It doesn’t seem possible that IÂ can keep it up much longer, but I still carry my kids.
Okay, granted, with M it’s a bit of a joke. We pride ourselves on being strong, so it’s a challenge when she says, “Mom, carry me,” and latches her arms around my neck. I’ll support her back with one arm while she drapes long legs over the other arm, and then I stand there while we see how long I can keep her aloft. Or I’ll play the old trick from when the kids were little and drop my arm from behind her back quickly, so she’ll fall backwards, gasping, and I’ll catch her before her head smacks. I’m pretty impressed with myself that I can still do it. And just like when she was three years old, it still scares her every time.
With J, every once in a while, I still carry her upstairs. This is ridiculous. For the last year, each time I carry her upstairs, I think, “This is almost impossible and potentially dangerous and probably the last time I’ll ever do this.” In fact, it’s been years since I started a schtick where, when someone would ask to be carried upstairs (usually because they were half-asleep on the living room sofa), I’d answer. “I’ll carry you. . . emotionally.” What this entails is me walking alongside the sleepy child, possibly while holding hands or pressing a palm against someone’s back as propulsion. Which is partly just a joke, of course, but I remember being a little kid and having to go up those stairs all by myself, and I hated it. There’s a wide gap between my three older sisters and me, so it felt like I was always getting sent upstairs to sleep when all the fun was just beginning around the kitchen table. Bedtime meant being exiled, and I’d sneak to the top of the stairs and strain to follow the too-grown-up-for-me conversation. It feels like walking upstairs takes a bit of the sting out of that. So that’s what started me on the “I’ll carry you emotionally.”

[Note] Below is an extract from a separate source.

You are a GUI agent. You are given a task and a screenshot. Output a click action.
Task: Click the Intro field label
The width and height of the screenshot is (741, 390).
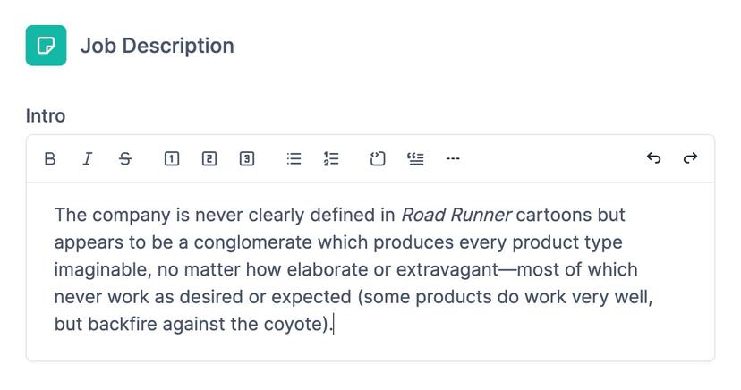coord(46,115)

Carrying kids is tough, but not carrying them is pretty hard, too. Children growing up and away from us is such a literal metaphor. The idea that my children were once contained entirely within me would be unfathomable if I hadn’t lived through it. And then, once babies are born, they’re still attached in the most literal sense, rooting and grasping or nestling themselves into our folds and spaces. That’s the way it should be with a newborn. I remember when M arrived and was put into the NICU, the forced physical separation made her birth feel more like an amputation, leaving me to press against a plastic box, empty arms and swollen breasts tingling like phantom limbs.
As a new parent, I’d see enormous, elderly children climb up onto their parents’ laps and I would inwardly roll my eyes at the weirdness of it. I always thought Robert Munsch’s Love You Forever was creepy. And actually, I still think that lady’s a stalker, coming in while the kid’s asleep as a teenager. But I’ve come around a bit. A few years ago I posted about cuddling with big kids, and while some of that’s been outgrown, most of it hasn’t. I’m thinking, now, that we might never outgrow it.
The truth is, even as a grown-up, sometimes I’m half-asleep on the couch, and I wish that someone would carry me up to bed. Since nobody can, I have to just suck it up.
Claire
Wow, I’m impressed! My son is 7, and I rarely ever pick him up anymore. He does, however, sit on my lap and snuggle on a regular basis. I would say the thing I miss the most about the infant/toddler years is the ability to carry him around.